J'ai jamais été trop forte sur ces bêtes-là. Au collège, ma copine Joëlle fonçait à toute berzingue dans le quartier, faisant fi des trottoirs, ralentisseurs, pots de yaourts et autres obstacles sur notre chemin. Et moi, fatiguée d'avoir l'air d'une froussarde infouttue de lâcher son guidon pour indiquer ses changements de direction, j'avais fini par décider qu'on se verrait chez elle ou chez moi, mais en tout cas bien au chaud (et à l'abri) avec un Trivial Pursuit Junior et une bouteille de sirop de grenadine.
J'ai quand même refait des efforts un peu plus tard pour une ballade en VTT dans le Jura. J'avais gagné un séjour au CPIE de Franche Comté (je croyais que c'était un Centre Permanent d'Initiation à l'Environnement, à ce que je me rappelais, mais je viens de lire ailleurs qu'il s'agissait d'initiatives pour l'environnement... changement de nom ou mémoire défaillante?), fallait bien suivre le groupe et au niveau paysages, ça valait le coup.
Mais depuis ma majorité environ, rien. J'ai bien pratiqué un peu le vélo de salon devant les images du tour de France, parce que c'est toujours rigolo et qu'il fallait rentabiliser le machin que ma mère s'était achetée pour ne jamais s'en servir (comme la plupart des choses qu'elle achète d'ailleurs, mais c'est une autre histoire...).
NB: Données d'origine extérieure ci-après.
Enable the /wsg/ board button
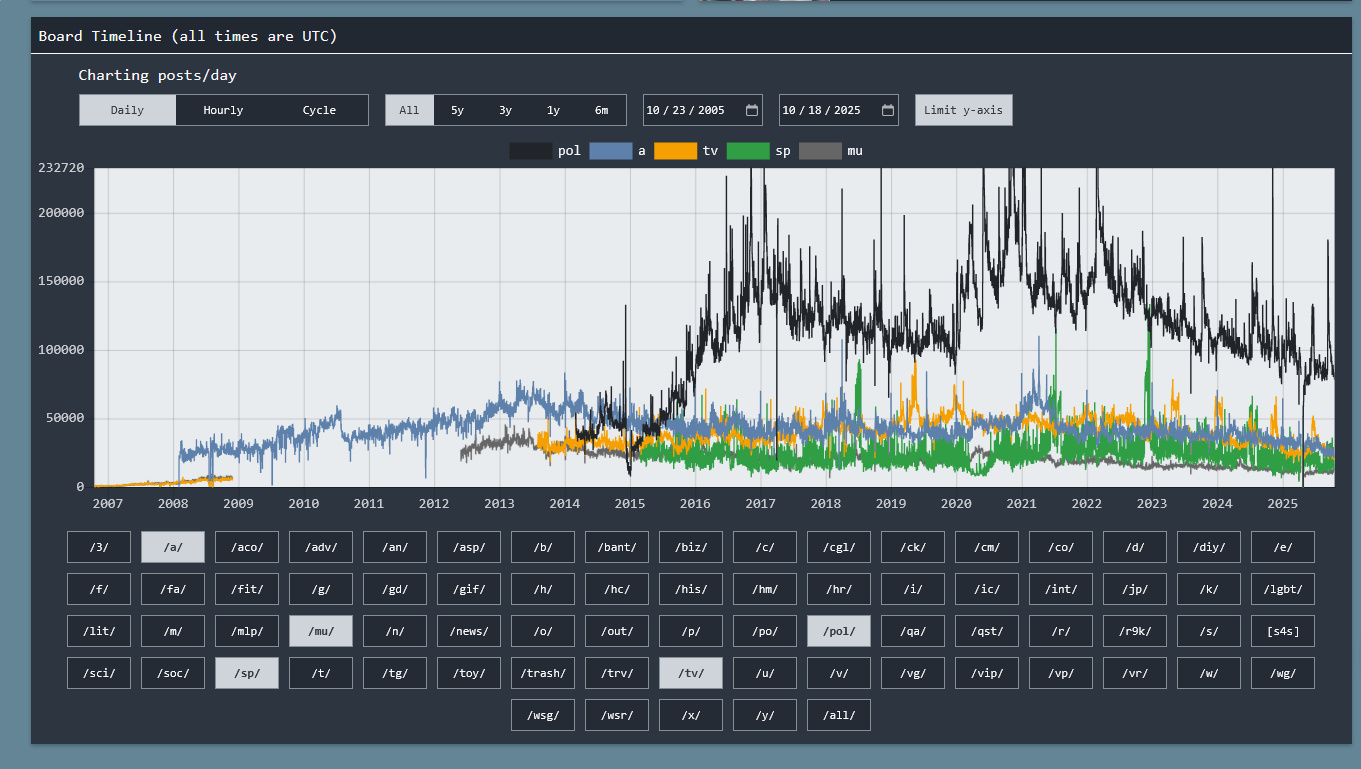 coord(542,715)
Il ne faut pas croire pour autant que je suis devenue une fan de voiture dès le passage de mon permis. J'ai bien récupéré une vieille voiture de mon grand oncle, passée entre temps entre les mains de ma mère et donc plus trop en grosse forme, mais elle m'a servi principalement à faire mes trajets pendant mes stages (et non, l'essence était pas remboursée non plus...) jusqu'à ce qu'elle rende l'âme pendant mon stage ingénieur, sous l'oeil amusé des gars à la terrasse du bistrot qui ont regardé mon moteur fumer et cracher d'un air goguenard (non, c'est pas le moteur qui avait un air goguenard, mais suivez un peu, bon sang!) . Quand j'y repense, je me dis que c'était ce qui pouvait arriver de mieux à ce veau polluant qui suçait du Super avec plomb sans modération et qui était aussi facile à manoeuvrer qu'un char d'assaut. (bon, je sais, vous allez me dire que si j'avais du mal avec mon vélo, c'est pas étonnant que j'aie eu du mal avec une R19 sans conduite assistée, mais CA N'A RIEN A VOIR! Et d'abord j'ai eu mon permis du premier coup, na!)
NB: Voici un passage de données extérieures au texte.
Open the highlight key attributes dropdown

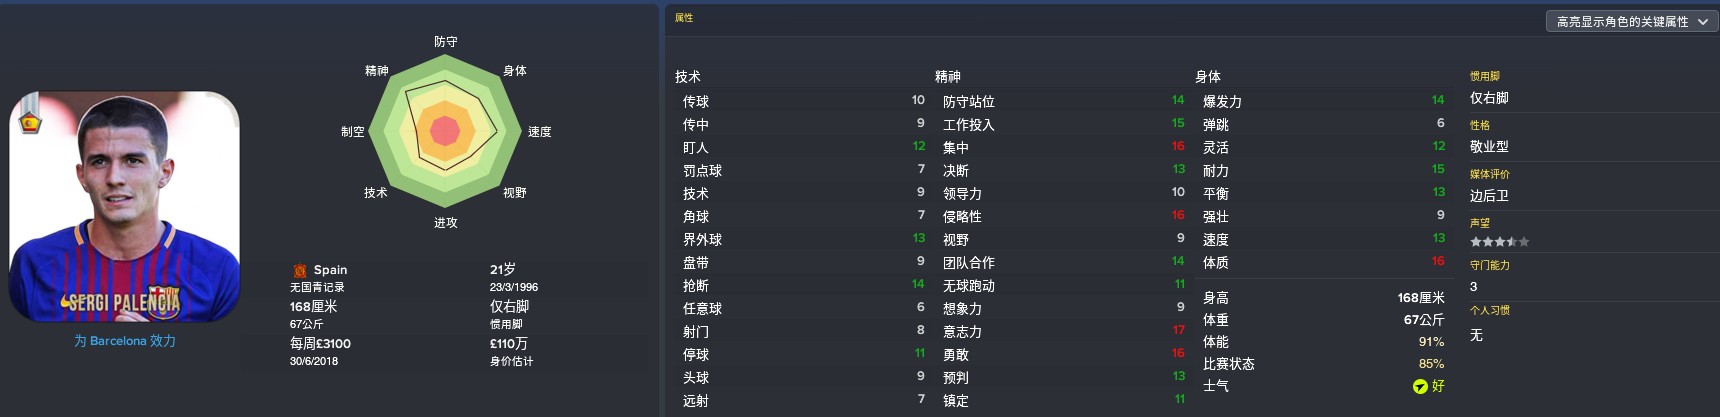tap(1631, 21)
Brrrreeeef, ça faisait donc quelques temps qu'à force de pester sur le règne de l'automobile, sur l'espace énorme que les voitures prennent sur la ville, j'avais beau utiliser uniquement mes pieds et les transports en commun, je me sentais comme une écolo en pleine imposture, puisque je n'avais même pas mon vélo pour parcourir Paris et "reconquérir l'espace urbain" comme ils disent... D'où un espèce de stress en voyant arriver les Vélib' ; "mince, je vais plus pouvoir dire que c'est parce que j'ai pas de vélo"... Je suis restée à tourner autour du pot un moment, à écouter les témoignages de "ceux qui avaient essayé" (c'était quand même l'évènement de l'été à Paris, en dehors de l'actualité politique déprimante et de la météo tout aussi déprimante) et j'ai quand même fini par en essayer un. J'ai choisi une borne bien planquée dans une rue pas trop fréquentée, à une heure creuse, j'ai fait trois fois le tour de la borne (pourtant, je savais comment ça marchait, c'est mon truc de tout savoir en théorie avant d'oser passer à la pratique) et j'en ai pris un, juste pour voir. J'ai fait trois tours de pédales avant de me rendre compte que j'avais les genoux sous le menton et que je pourrais pas continuer comme ça; j'ai failli le reposer parce que je savais pas comment remonter la selle et que le gars, dans le camion, là, c'était sûr qu'il se fouttait de ma tête,je me suis fait mal aux doigts, j'ai quand même réussi (pas assez) , et je suis partie, zigzaguant un peu, la peur au ventre et la honte aux joues, en essayant de rester le plus possible loin des voitures (le mois d'août m'a bien aidée là dessus). Quelques rues plus loin, j'étais quelqu'un d'autre: j'avais vaincu!!! La peur, la ville, les voitures, les feux rouges, le monde entier! Une reine du Vélib était née!!
Depuis j'ai des vraies traversées de Paris à mon actif, taxis hargneux et curieux qui posent des questions compris. "Alors, ça marche bien?", "C'est cher?", "Oh, il est beau votre vélo", etc, etc. J'ai même aidé une dame à en prendre un, connu mes premières galères (pédale manquante, borne qui refuse de fonctionner, station pleine).